▸ WORK TASK
When you reach the line containing "Rizikos lentelės (116, 568)" in the entries below, begin reproducing lines exactly, and stop once the line containing "Darbininko rizikos veiksnių" is done.

[Opening DATA IN THIS EXERCISE section]

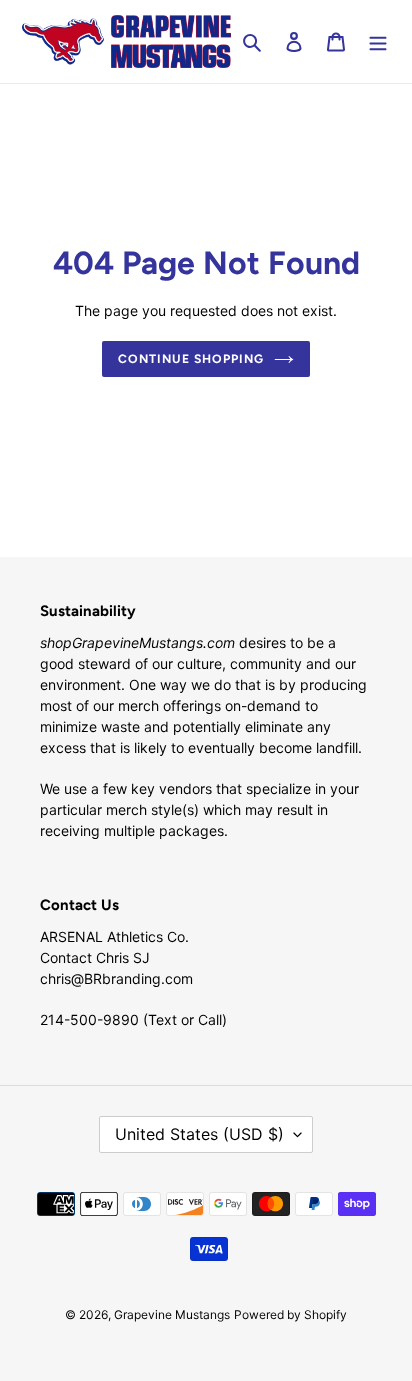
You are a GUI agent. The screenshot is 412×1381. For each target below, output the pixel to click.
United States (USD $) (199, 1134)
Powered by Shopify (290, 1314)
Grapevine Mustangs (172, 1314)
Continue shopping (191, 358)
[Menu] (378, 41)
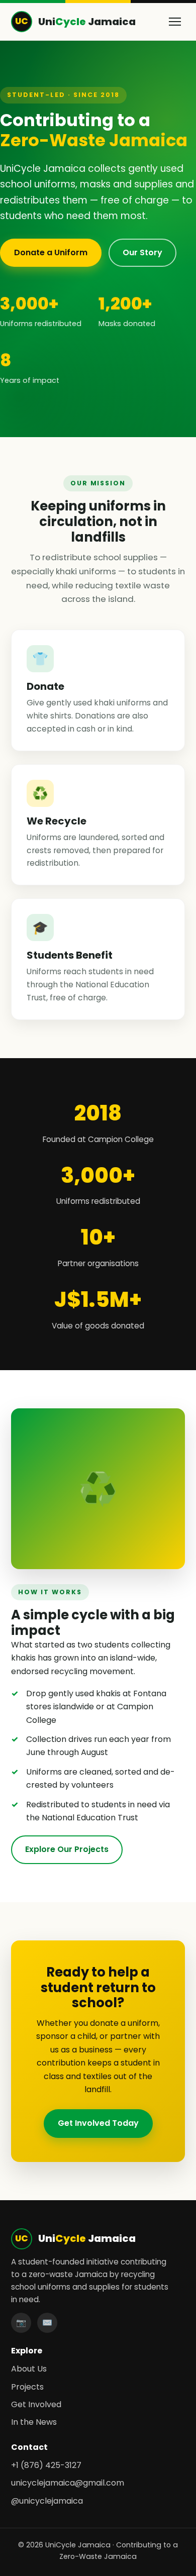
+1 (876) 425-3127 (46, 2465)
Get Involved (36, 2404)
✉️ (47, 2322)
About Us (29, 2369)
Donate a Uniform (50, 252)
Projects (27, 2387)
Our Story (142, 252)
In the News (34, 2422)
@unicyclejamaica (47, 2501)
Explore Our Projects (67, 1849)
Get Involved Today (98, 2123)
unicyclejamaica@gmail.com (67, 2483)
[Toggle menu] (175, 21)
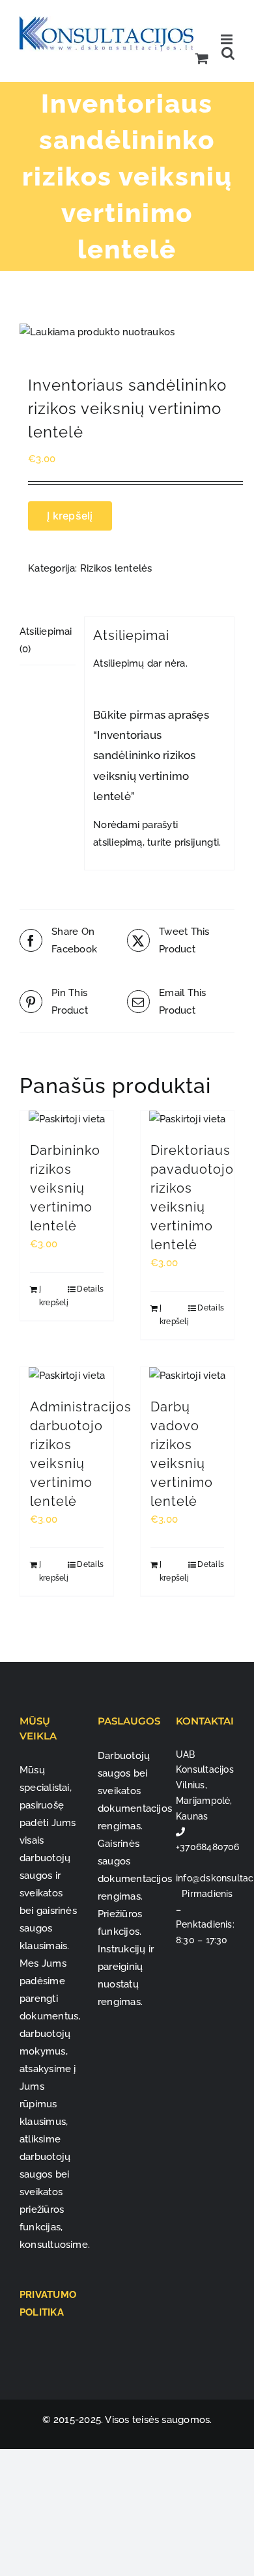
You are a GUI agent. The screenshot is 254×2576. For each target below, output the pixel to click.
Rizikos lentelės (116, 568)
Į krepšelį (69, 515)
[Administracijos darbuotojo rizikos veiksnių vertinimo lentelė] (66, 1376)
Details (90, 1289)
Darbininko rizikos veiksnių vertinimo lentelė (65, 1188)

[Closing DATA IN THIS EXERCISE section]
[Opening DATA IN THIS EXERCISE section]

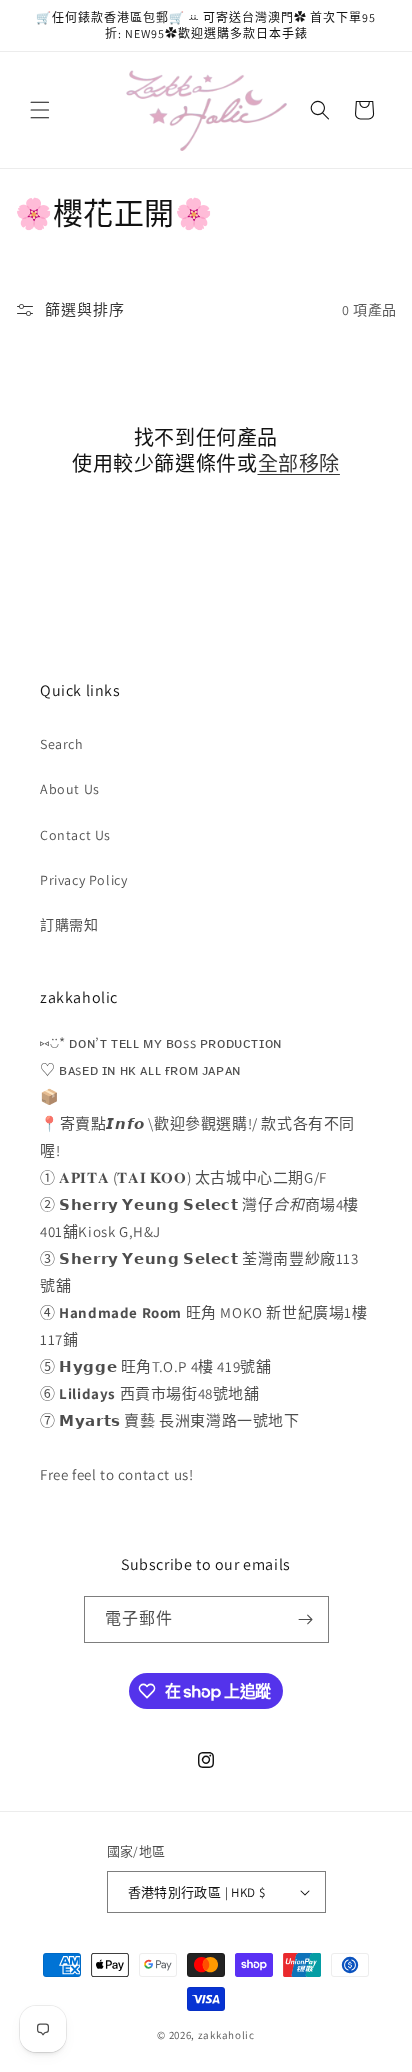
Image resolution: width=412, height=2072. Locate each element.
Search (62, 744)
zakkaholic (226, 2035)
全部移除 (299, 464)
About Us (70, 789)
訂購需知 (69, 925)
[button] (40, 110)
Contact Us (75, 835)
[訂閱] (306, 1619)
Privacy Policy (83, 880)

[Closing DATA IN THIS EXERCISE section]

▸ ANSWER FOR THIS EXERCISE
Rizikos lentelės (116, 568)
Į krepšelį (69, 515)
[Administracijos darbuotojo rizikos veiksnių vertinimo lentelė] (66, 1376)
Details (90, 1289)
Darbininko rizikos veiksnių vertinimo lentelė (65, 1188)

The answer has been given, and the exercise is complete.